• Первый вице-президент Федерации Легкой атлетики России Игорь Тер-Ованесян: У меня хорошая наследственность

    В середине мая Игорю Тер-Ованесяну исполнилось 70 лет. Это единственный за всю историю Олимпийских игр прыгун в длину, прошедший пять Олимпиад. Входит в пятерку лучших прыгунов мира за всю историю легкой атлетики. Коллеги и журналисты считают его истинным интеллектуалом. Редкое обаяние, мудрость и юношеский задор Тер-Ованесяна очаровывают.

    Но он совсем непубличный человек. И корреспонденту «Спорта» понадобился почти месяц, чтобы уговорить его на интервью. В ходе беседы выяснилось, что у его супруги в этот день был день рождения.

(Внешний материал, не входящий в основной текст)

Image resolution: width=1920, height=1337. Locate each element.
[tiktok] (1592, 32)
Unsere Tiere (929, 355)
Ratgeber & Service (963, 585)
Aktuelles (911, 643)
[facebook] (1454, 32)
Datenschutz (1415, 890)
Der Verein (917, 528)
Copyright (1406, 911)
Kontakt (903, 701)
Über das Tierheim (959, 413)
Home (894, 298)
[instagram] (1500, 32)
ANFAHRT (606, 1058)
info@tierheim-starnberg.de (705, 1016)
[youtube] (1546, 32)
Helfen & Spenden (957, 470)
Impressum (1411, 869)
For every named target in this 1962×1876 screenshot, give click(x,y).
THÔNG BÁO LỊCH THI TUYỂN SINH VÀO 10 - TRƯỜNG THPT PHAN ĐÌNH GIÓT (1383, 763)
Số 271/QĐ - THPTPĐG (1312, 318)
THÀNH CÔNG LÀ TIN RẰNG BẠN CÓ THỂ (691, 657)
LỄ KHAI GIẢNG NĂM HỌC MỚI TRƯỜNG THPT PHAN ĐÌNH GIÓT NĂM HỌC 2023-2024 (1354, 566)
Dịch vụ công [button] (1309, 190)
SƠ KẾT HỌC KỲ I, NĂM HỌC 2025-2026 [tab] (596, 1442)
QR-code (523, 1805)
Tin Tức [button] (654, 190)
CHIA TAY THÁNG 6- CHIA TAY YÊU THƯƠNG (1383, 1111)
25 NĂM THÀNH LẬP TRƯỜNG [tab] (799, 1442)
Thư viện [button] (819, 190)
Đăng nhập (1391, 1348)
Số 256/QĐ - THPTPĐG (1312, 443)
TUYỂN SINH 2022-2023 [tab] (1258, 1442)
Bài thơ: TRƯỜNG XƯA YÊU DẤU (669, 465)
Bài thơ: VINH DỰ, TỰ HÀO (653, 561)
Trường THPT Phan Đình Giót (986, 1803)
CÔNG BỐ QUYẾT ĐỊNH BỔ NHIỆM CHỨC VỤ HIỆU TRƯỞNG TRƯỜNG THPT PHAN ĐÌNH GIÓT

    Каждая женщина — новая книга

    — Это утро я начал с букета цветов, — начал Тер-Ованесян. — Пришел на рынок и стал выбирать розы. Купил 49 штук — был в полной уверенности, что ей 49 лет. А когда принес и подарил, оказалось, что надо было купить чуть больше (улыбается).

    — А ваша супруга занималась спортом?
    — Ольга Клейн была рекордсменкой Европы в беге на 400 метров с барьерами. Я охмурил ее, когда ей было восемнадцать, а я был уже взрослый — лет тридцати. Тогда я был женат, и наши отношения не носили постоянного характера. Мы периодически встречались. Ольга родила от меня ребенка. Это было исключительно ее решение, и она ни на что не претендовала. Потом вышла замуж и родила ребенка в этом браке. Но мы продолжали встречаться. Потом ее муж погиб в автоката­строфе. А я наконец-то понял, что с этой женщиной обрету гармонию, которой мне всегда не хватало. И мы сейчас вот так счастливо живем.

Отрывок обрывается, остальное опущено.